Aim of the exercise
Lines before the one containing "Image resolution: width=1568" are excluded; retype that line and all remaining lines of the material exactly.

Data for analysis
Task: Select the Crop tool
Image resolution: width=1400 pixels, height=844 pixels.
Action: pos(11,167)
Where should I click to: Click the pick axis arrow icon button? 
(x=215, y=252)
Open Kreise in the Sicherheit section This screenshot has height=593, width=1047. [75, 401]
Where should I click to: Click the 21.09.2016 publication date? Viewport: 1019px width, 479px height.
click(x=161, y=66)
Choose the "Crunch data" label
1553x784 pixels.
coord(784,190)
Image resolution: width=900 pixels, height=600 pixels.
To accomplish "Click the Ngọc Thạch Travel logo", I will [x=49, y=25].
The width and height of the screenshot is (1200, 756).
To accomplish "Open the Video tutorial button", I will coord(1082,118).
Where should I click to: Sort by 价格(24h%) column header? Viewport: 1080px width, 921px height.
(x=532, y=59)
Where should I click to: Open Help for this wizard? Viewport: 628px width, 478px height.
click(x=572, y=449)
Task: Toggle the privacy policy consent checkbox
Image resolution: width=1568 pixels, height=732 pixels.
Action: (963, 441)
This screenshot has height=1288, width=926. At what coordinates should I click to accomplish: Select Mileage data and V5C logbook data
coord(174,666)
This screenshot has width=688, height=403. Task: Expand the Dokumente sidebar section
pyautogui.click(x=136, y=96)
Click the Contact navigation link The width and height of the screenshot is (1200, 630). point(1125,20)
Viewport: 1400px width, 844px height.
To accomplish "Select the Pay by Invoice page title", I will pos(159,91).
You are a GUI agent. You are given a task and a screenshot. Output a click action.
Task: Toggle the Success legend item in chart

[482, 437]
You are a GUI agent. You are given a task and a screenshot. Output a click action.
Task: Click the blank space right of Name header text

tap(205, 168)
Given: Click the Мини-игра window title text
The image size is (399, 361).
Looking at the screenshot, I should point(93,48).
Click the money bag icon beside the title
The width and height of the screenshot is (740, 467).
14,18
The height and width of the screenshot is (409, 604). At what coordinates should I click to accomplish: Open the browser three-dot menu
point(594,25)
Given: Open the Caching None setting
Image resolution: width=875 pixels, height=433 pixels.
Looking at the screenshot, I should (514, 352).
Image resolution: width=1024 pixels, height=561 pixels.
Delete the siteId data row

Exercise result
Image resolution: width=1568 pixels, height=732 pixels.
Action: (963, 441)
This screenshot has height=1288, width=926. At what coordinates should I click to accomplish: Select Mileage data and V5C logbook data
coord(174,666)
This screenshot has width=688, height=403. Task: Expand the Dokumente sidebar section
pyautogui.click(x=136, y=96)
Click the Contact navigation link The width and height of the screenshot is (1200, 630). point(1125,20)
Viewport: 1400px width, 844px height.
To accomplish "Select the Pay by Invoice page title", I will pos(159,91).
You are a GUI agent. You are given a task and a screenshot. Output a click action.
Task: Toggle the Success legend item in chart

[482, 437]
You are a GUI agent. You are given a task and a screenshot. Output a click action.
Task: Click the blank space right of Name header text

tap(205, 168)
Given: Click the Мини-игра window title text
The image size is (399, 361).
Looking at the screenshot, I should point(93,48).
Click the money bag icon beside the title
The width and height of the screenshot is (740, 467).
14,18
The height and width of the screenshot is (409, 604). At what coordinates should I click to accomplish: Open the browser three-dot menu
point(594,25)
Given: Open the Caching None setting
Image resolution: width=875 pixels, height=433 pixels.
Looking at the screenshot, I should (514, 352).
Image resolution: width=1024 pixels, height=561 pixels.
Delete the siteId data row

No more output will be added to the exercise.